Dolor de espalda: riesgos y beneficios para su salud
Basado en guías clínicas internacionales
Resumen
El dolor de espalda es una molestia o sensación dolorosa que puede aparecer en cualquier parte de la espalda, desde el cuello hasta la zona lumbar. No es una enfermedad en sí, sino un síntoma que puede tener muchas causas. La mayoría de las veces se debe a tensión muscular, malas posturas o desgaste natural, aunque también puede estar relacionado con problemas en los nervios, las articulaciones o los huesos. Entender sus riesgos y beneficios del autocuidado ayuda a tomar mejores decisiones.
Datos clave
- Es una de las razones más frecuentes de consulta médica en el mundo.
- La mayoría de los episodios mejoran en unas pocas semanas.
- Moverse y mantenerse activo suele ser más beneficioso que el reposo en cama.
Sí. Se estima que la mayoría de las personas experimentará dolor de espalda al menos una vez en su vida. Es especialmente común en la zona baja de la espalda.
Puede afectar a cualquier persona, pero es más frecuente en adultos entre 30 y 60 años, en quienes realizan trabajos con esfuerzos repetidos o permanecen sentados por mucho tiempo, y en personas con sobrepeso o estrés.
Síntomas
- Pérdida de fuerza o sensibilidad en una o ambas piernas
- Incapacidad para controlar la orina o las deposiciones
- Dolor de espalda intenso y súbito, de máxima intensidad
- Dolor de espalda después de una caída fuerte, un accidente o un golpe
- Entumecimiento en la zona genital o alrededor del recto
- Si tiene cualquiera de estos signos, llame a emergencias (112 en España) de inmediato.

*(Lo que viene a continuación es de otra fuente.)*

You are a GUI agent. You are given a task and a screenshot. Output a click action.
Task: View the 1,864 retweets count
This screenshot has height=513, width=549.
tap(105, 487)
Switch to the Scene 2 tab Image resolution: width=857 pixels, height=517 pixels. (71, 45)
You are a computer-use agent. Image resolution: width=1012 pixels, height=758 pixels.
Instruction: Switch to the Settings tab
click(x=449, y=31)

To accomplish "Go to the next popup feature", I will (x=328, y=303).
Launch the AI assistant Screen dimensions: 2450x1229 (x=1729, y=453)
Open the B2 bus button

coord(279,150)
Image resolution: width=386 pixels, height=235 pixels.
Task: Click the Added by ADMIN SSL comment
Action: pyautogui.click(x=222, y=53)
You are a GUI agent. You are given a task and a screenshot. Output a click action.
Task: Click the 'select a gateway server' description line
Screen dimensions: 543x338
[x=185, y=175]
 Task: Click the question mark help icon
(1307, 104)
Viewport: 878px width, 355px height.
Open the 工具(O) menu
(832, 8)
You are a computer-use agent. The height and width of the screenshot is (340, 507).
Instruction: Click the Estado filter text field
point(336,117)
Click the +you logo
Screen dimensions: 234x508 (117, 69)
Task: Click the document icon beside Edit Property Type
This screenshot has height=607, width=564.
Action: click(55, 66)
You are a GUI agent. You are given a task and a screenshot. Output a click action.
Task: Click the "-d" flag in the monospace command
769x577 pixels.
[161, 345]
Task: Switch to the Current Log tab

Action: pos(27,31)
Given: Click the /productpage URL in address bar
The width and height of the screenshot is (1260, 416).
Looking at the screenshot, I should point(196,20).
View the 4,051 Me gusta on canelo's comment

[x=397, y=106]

- ⚠Dolor que no mejora después de 3 o 4 días de cuidados básicos
- ⚠Dolor constante que empeora o que lo despierta por la noche
- ⚠Dolor acompañado de fiebre
- ⚠Dolor que se extiende por la pierna y dificulta caminar
- ⚠Pérdida de peso sin causa aparente
Síntomas comunes
- Dolor sordo o punzante en la espalda
- Rigidez al levantarse después de estar sentado o acostado
- Dolor que empeora al agacharse, girar o levantar algo
- Tensión muscular o sensación de nudo en la zona
- Dolor que se extiende hacia una pierna o el glúteo
Síntomas en niños
- En niños y adolescentes, el dolor de espalda suele estar relacionado con mochilas pesadas, malas posturas al usar dispositivos o deportes intensos.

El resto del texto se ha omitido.